Michelina De Cesare
A SPOLTORE PER TRE GIORNI SI RICORDA MICHELINA DE CESARE
3 AGOSTO 2018 – Michelina De Cesare, brigantessa uccisa 150 anni fa in un agguato forse per il tradimento di un parente, ha un piccolo monumento; non nel profondo Sud, del quale era espressione schietta e fiera, ma a Spoltore, un po’ vicino all’ultima fortezza borbonica, Civitella del Tronto. E’ stata riscoperta, come eroina risorgimentale al contrario, nel libro di Giordano Bruno Guerri “Il sangue del sud” e nella stupenda canzone di Eugenio Bennato “Il sorriso di Michela”. Per 140 anni e più, la sua fine era rimasta sconosciuta ai grandi flussi della storia nazionale: si sarebbe dovuto dire che fu fucilata e poi spogliata dalle belve piemontesi per fotografarla con il seno scoperto in segno di monito per altri che avessero avuto il suo ardire, secondo quella politica poliziesca che fino a 73 anni fa, con la guerra civile cannibale e osannata dalla storiografia ufficiale, ha attraversato le vicende dell’Italia inselvatichita dopo la conquista savoiarda.
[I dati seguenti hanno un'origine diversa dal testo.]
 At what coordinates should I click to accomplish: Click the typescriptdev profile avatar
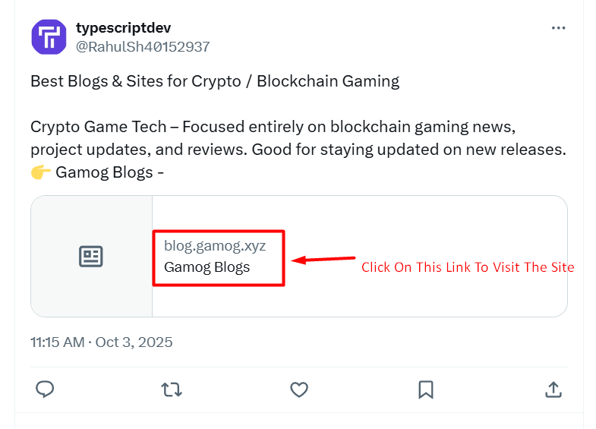[49, 36]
Da oggi e per tre giorni avrà il suo appuntamento con la memoria proprio a Spoltore, che con Sulmona vive il culto del patrono San Panfilo e tanti contatti imprevisti, nati e rinforzatisi quando Pescara era ancora un paesotto di mare. Pagando lo scotto del leggero conformismo per il quale d’estate tutto si deve fare durante le notti (bianche, rosa, simil-azzurre), anche questo festival dedicato alla giovane eroina si intitola alla notte: “Notti della brigante”, ma è da escludere che si volgarizzi con la musica a tutto volume e i fiumi di birra. Si parlerà, invece, di processi farsa che segnarono la storia giudiziaria contemporanea e successiva all’Unità d’Italia, con il contributo di Geremia Mancini, già questa sera alle ore 19,30, subito dopo l’apertura del Musei dei documenti e delle monete borboniche; e con Franco Eugeni che affronterà le “Luci e ombre del Viaggio di Vittorio Emanuele II verso l’Unità d’Italia” (per una interpretazione degli avvenimenti ed una fantasiosa ricostruzione del dialogo del re di Sardegna v. “Dalle Termopili a Roccapia”, nella sezione 150 ANNI di questo sito). E poi sarà la volta della musica: ma quella delle zampogne de “I Gigli d’Abruzzo”.
Domani sera sarà allestita una ricostruzione di un accampamento di briganti vicino ad una dell’esercito borbonico, in collaborazione con le Associazioni “Imago Historiae “ di Potenza e “Historicus” di Caserta.
E domenica la “tre giorni” si concluderà con la presentazione di un libro di Fernando Riccardi ed un dibattito al quale parteciperà anche lo storico Marco Patricelli.